Advertisement

12: Genetic variation may influence response to 17-alpha hydroxyprogesterone caproate (17P) for recurrent preterm birth (PTB) prevention

      Objective

      We hypothesized that maternal genotype affects variable response to 17P for recurrent PTB prevention.

      Study Design

      Secondary analysis of the GPN prospective multicenter cohort study of PTB. Women (n=106) with ≥1 prior singleton SPTB who received 17P during pregnancy were classified as 17P responders (RES) or non-responders (NRES) in 2 ways: (A) a difference in delivery gestational age (GA) between 17P treated and untreated pregnancies (RES=delivered ≥3 weeks later w/17P vs. without 17P), and (B) Term vs.

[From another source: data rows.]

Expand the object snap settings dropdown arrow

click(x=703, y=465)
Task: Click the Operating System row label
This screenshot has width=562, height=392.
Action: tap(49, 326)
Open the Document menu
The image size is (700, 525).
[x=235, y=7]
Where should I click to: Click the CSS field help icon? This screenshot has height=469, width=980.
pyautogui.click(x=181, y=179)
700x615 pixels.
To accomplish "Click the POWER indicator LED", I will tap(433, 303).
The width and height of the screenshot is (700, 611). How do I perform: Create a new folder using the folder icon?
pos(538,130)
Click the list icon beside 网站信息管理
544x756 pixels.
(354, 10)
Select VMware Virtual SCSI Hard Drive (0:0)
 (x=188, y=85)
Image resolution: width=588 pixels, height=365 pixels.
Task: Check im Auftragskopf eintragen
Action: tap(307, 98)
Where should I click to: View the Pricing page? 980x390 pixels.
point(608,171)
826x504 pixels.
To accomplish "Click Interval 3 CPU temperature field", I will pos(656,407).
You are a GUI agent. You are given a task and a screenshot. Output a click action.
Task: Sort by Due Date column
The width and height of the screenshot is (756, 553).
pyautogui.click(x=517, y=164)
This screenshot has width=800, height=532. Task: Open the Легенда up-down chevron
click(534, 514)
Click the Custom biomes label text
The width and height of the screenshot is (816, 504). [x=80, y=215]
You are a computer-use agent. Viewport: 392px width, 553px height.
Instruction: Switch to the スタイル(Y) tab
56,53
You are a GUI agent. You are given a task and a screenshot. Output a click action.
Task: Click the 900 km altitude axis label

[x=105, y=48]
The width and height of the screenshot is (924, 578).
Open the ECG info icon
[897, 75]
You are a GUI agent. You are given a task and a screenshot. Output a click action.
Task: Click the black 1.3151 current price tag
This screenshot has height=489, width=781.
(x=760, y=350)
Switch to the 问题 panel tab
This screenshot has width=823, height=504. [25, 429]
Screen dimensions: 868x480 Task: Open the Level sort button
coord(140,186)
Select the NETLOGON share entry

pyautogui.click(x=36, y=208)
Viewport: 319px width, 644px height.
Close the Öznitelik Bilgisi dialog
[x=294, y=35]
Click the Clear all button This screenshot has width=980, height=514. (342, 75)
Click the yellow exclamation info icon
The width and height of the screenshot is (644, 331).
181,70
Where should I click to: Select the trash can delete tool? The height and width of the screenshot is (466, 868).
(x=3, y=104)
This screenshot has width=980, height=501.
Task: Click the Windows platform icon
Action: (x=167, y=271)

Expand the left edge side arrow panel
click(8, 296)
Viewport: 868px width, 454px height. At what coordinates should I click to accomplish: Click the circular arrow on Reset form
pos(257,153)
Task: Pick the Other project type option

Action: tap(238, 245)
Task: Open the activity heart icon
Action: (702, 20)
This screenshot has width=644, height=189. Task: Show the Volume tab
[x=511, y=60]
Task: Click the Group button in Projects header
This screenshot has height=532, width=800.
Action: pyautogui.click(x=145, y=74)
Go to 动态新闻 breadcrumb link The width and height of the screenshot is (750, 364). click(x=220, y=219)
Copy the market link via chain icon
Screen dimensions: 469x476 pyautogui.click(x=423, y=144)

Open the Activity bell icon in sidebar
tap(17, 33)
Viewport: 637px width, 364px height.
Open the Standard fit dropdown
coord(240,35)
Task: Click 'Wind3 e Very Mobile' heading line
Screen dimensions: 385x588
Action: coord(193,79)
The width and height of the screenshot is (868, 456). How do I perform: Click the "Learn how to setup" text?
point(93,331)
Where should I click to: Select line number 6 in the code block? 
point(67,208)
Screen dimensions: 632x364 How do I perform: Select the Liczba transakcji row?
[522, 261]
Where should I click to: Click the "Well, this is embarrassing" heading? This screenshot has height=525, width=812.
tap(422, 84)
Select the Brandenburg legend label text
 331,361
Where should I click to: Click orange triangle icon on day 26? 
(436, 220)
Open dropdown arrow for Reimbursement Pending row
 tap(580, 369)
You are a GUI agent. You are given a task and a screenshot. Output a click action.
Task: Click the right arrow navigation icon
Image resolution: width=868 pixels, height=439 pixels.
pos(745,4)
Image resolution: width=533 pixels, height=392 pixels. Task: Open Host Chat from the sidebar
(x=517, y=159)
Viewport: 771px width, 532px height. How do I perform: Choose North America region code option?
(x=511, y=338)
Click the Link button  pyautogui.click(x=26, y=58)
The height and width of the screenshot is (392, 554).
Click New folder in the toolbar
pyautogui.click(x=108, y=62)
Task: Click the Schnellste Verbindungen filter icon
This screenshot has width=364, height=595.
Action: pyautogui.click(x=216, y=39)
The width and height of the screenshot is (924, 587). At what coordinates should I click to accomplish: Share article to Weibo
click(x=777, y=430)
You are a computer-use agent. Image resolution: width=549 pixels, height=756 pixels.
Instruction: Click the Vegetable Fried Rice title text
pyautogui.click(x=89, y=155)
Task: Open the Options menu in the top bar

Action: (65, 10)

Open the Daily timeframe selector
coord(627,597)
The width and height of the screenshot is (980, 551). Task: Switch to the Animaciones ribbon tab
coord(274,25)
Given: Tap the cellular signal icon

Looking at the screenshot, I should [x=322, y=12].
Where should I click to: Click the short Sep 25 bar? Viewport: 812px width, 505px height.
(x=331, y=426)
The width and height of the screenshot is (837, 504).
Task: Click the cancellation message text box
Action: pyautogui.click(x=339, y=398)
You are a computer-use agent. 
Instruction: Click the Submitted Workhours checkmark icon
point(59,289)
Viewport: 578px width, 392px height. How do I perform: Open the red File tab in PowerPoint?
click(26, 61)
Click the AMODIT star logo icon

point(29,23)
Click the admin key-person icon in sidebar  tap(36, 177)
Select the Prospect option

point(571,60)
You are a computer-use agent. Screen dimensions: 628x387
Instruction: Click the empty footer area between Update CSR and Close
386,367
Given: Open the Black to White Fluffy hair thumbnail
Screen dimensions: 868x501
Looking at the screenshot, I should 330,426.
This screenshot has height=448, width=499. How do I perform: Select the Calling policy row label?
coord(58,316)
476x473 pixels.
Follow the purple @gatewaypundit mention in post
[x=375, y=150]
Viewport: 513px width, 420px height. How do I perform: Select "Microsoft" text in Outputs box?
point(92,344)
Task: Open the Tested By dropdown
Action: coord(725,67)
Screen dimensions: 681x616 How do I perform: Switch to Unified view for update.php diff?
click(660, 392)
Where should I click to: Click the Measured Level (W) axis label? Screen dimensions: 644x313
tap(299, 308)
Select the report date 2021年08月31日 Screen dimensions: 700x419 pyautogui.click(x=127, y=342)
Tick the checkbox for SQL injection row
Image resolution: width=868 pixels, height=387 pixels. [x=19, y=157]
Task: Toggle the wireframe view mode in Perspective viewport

PTB in the studied pregnancies (RES=delivered ≥37 weeks w/17P). To assess genetic variation, all women were exome sequenced. Between-group sequence variation was analyzed with the Variant Annotation, Analysis & Search Tool (VAAST) using a recessive inheritance model with locus heterogeneity. Genes scored by VAAST with p<0.05 were then analyzed with 2 online tools: 1) Protein Analysis Through Evolutionary Relationships (PANTHER), and 2) Database for Annotation, Visualization, and Integrated Discovery (DAVID). These tools group genes into gene sets, pathways, and gene ontology (GO) groups. They assess over-/under- representation (PANTHER and DAVID) and gene groupings including known disease associations (DAVID).

      Results

      RES and NRES, regardless of definition A or B, had similar ancestry (50% European) and PTB histories. Using definition A, there were 70 RES and 36 NRES; 797 genes scored by VAAST had p<0.05. Using definition B, there were 47 RES and 59 NRES; 957 genes scored by VAAST had p<0.05. PANTHER revealed that more genes are categorized into GO Transporter Activity and Receptor Activity groups than expected by chance (Table 1). ∼20% of genes had previous disease associations and were classified by DAVID into disease groups (Table 2). DAVID results were non-significant after Bonferroni correction, but the power to detect association was limited by the small sample size.

      Conclusion

      A novel analytic approach revealed several genetic differences among 17P RES, and highlighted genes in pathways suspected in PTB pathogenesis. Results vary by the definition of 17P RES, emphasizing the importance of refining the definition of a 17P responder. These results provide additional evidence for the role of pharmacogenomics in the variable response to 17P for recurrent PTB prevention.